▶ _SOURCE TEXT_:
Sweden (Part 8 – Gothenburg schools, Lin Edu & Edtech products, Science Park & RI.SE)

Immediately following our meeting at Lin Education, we boarded our coach and headed towards Gothenburg, which is about a five hour drive from Stockholm. We stayed in Gothenburg for two days and nights and visited a few more schools, another Lin Education office, and the Research Institutes of Sweden (RI.SE).


We arrived at Fridaskolan at around 9:30 the next morning (and it rained). Fridaskolan is probably my favourite school out of the all the schools we visited (the Anna Whitlocks Gymnasium is a close second, though). The school building is surrounded by large glass windows, letting natural sunlight in. There is a big grand staircase that leads down to the school cafeteria right by to the main entrance.

As soon as we arrived, we enjoyed a time of Fika which was strawberry panna cotta served with tea / coffee. There were also some students selling smoothies to raise funds for their next school trip! The students can take turns to sell snacks and food at the cafeteria every week to raise money for whatever causes they choose – I love this idea!

Most of the classrooms and activity rooms are located above the cafeteria level with a lot of open spaces as well. The class sizes are quite small with no more than 20 students in a class. Students are also allowed to work in the open spaces outside the classrooms during the lessons as well. There is no bell indicating the beginning or end of a lesson because every level follows a different schedule and timetable. They even have lunch at different times. We got to visit science, design and technology, English, and art classes.

The student that led the school tour for our group could speak fluent Mandarin as well since her mother is Chinese and her father is Swedish. She greeted us and even explained a lot of the things in Mandarin, I felt so ashamed and embarrassed that I could barely understand her!

▶ _EXERCISE REQUIREMENTS_:
(1) Do these statements agree with the Sweden travel post? Answer yes or no for each, quoting the deciding words from the post. (a) The drive from Stockholm to Gothenburg takes about five hours. (b) A bell marks the start and end of each lesson at Fridaskolan. (c) Fridaskolan classes hold no more than 20 students.
(2) In the Sweden travel post, what was served during Fika at Fridaskolan?
(3) Pick up the Sweden travel post after its last sentence and keep writing it.

▶ _RECORDS SUPPLIED_:
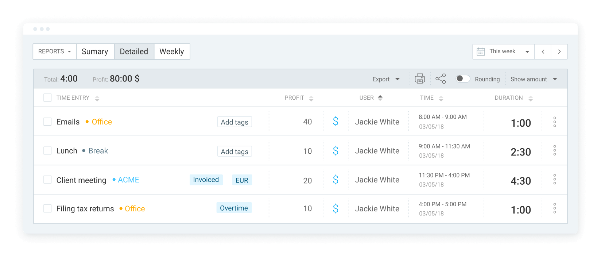The image size is (601, 257).
Task: Click the Overtime tag
Action: 234,208
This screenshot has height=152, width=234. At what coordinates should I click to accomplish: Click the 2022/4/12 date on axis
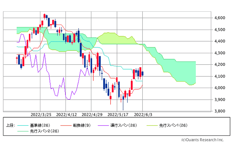[67, 114]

▶ _ANSWERS_:
(1)
(a) Yes: "which is about a five hour drive from Stockholm"
(b) No: "There is no bell indicating the beginning or end of a lesson"
(c) Yes: "no more than 20 students in a class"

(2) Strawberry panna cotta with tea or coffee.

(3)
After the school tour, we headed back down to the cafeteria and enjoyed another delicious free school lunch. Seriously, I’m amazed that free school food can be this good! I also loved seeing the kids sitting on the staircase to eat their lunch as well! It was absolutely adorable!

It was still raining when we had to leave and I was surprised to see that students still played outdoors in the pouring rain! This would never happen in Hong Kong! Schools have a rainy day recess arrangement and all outdoor activities would be cancelled, automatically resulting in indoor or classroom recess.

I absolutely fell in love with this school and secretly wish that I had attended school there when I was young!

Lin Education – Seminar and exchanges with Edtech companies

We visited the Lin Education office on both of the days that we were in Gothenburg. The first day, we were given a seminar by an educational scientist who had been doing research projects in schools and conducted a project called ‘Purified by Fire’ with over 100 students. Students were given various tasks to complete through an online platform. They had to conduct their own research – both online and by exploring local historical locations – to complete missions. They interact with different actors and characters in the game and can play it whenever and wherever they want. It is next level gamification! It was so interesting to hear about the project and how students responded to the experience. What a fun and exciting project to be a part of!

This Lin Edu office was very unique and well-designed as well, the ground level provides a lot of space for comfortable seating for social gatherings and meetings, including a ping pong table, two spiral staircases on opposite sides leading up the employees’ desks and work stations, a meeting area that is linked by a ‘glass bridge’ opposite the work stations, and of course, an area for Fika, fully equipped with a kitchen counter and sink, coffee machine, fridge, cupboards and even a dishwasher! Seriously, why can’t HK offices be like this?!

On the second day, we got to listen to several Edtech companies present about their products and services. I was most impressed by Lexplore, which uses eye-tracking AI technology for reading assessment and intervention. I was selected by the group to test it out and read a sample passage and answered comprehension questions while it tracked my eye-movements. It was really quite amazing!

The other Edtech companies were very innovative as well but I won’t go into detail about them. If you are interested, the links are provided below with brief descriptions.

Soundtrap – An online collaborative platform where people can create music or audio recordings together.

Strawbees – Prototyping, coding, robotics and construction kit using ‘Strawbees’ to connect straws together. Provides activities and solutions for developing skillsets for the future through hands-on exploration, electronics and programming.

Sensavis – Interactive and visual learning tool that can create personalised learning videos, let students learn by exploring and discovering, activate learning by including students in the learning process.

Loops Education – Brings learning objectives together in visual maps designed to engage students and makes learning collaborative.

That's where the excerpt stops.